Just making it onto The Big Dance floor makes St. John's more current than a cassette tape or a black-and-white snapshot. The hope in Queens is that young people will look up to the Red Storm the way their grandparents did. Maybe they will admire the likes of Mustapha Heron, who was raised in Connecticut during the Storm's stormy years.

"I was a Kentucky fan growing up. I was Kentucky, then UConn," Heron said Tuesday. "I didn't know too much about St. John's growing up. Does that answer your question?"

Having transferred from Auburn and made it to March Madness with Mullin's alma mater, the Red Storm wing player said, "I love it, the coaching staff, my teammates. I love the university, the program, everything about it."

It is a tricky path that St. John's walks, having brought Mullin back to head the program and coach in front of his old coach, 94-year-old Lou Carnesecca, who comes to the home games. It is a matter of invoking the tradition without living in the past. The goal is to build new memories on top of the foundation.

The phrase "St. John's" still packs an inspiring punch among basketball aficionados.

"You just remember how electric the Garden was in those matchups," said Arizona State coach Bobby Hurley, who grew up in New Jersey in the 1980s. "And it was on par with the Knicks at the time. It was going to Final Fours. Coach Carnesecca had so much charisma with how he coached. It was a fun team to watch, a very exciting brand of basketball.

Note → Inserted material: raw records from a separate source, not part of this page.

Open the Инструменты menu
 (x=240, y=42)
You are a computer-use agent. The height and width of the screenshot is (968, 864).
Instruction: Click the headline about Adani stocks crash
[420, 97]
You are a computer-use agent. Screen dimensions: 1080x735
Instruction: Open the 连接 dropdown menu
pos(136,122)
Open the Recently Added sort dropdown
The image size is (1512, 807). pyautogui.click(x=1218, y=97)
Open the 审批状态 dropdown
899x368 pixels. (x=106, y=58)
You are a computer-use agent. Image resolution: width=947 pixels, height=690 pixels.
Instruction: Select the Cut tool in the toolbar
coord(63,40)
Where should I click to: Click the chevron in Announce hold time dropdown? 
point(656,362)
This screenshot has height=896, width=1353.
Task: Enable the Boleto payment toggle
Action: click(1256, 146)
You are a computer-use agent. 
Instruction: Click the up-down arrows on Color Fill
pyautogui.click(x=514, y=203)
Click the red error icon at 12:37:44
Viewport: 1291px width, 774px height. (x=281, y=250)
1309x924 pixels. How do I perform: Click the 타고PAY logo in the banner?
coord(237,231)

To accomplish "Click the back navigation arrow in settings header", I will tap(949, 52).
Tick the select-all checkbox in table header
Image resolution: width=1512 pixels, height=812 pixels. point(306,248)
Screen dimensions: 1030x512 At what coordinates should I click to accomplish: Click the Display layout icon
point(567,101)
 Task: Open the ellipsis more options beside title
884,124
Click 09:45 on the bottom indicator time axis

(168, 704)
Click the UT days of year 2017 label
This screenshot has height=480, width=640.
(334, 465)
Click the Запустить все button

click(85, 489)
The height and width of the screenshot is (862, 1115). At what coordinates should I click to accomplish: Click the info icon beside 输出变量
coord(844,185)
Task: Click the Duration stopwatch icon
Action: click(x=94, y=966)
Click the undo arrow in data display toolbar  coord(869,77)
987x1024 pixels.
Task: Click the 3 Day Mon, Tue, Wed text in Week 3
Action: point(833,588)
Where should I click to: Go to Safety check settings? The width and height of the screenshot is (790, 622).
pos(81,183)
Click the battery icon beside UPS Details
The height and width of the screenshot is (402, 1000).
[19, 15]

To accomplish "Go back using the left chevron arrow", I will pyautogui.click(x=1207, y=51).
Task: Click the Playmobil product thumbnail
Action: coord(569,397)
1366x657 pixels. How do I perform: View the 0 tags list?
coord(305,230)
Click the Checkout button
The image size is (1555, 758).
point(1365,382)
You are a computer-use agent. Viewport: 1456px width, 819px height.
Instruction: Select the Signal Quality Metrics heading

"I was a big college basketball fan, a Big East fan," Hurley said. "And I remember those matchups with Chris Mullin and Walter Berry and Mark Jackson, and they would be going against (Syracuse's) Pearl Washington."

The key is to energize someone who might look at those names (let alone Dick McGuire and Sonny Dove) as if they came from ancient Rome. The goal is to make today exciting enough to spark interest in revisiting yesterdays.

"I think these kids are very intelligent," Mullin said. "They have access to all information, past, present and sometimes even in the future."

Just being here, even in the de facto out-bracket, even as the 68th invitee of 68 teams, means something.

"The exposure is something you can't find anywhere," Mullin said. "People start saying, 'Where's St. John's?' and they watch kids play. They associate with some player, maybe they want to be the next Shamorie Ponds, the next Mustapha Heron, whatever, and this stage provides something that you can't get anywhere else."

It just feels right that St. John's is in March Madness. It is good for the school, and for the Madness.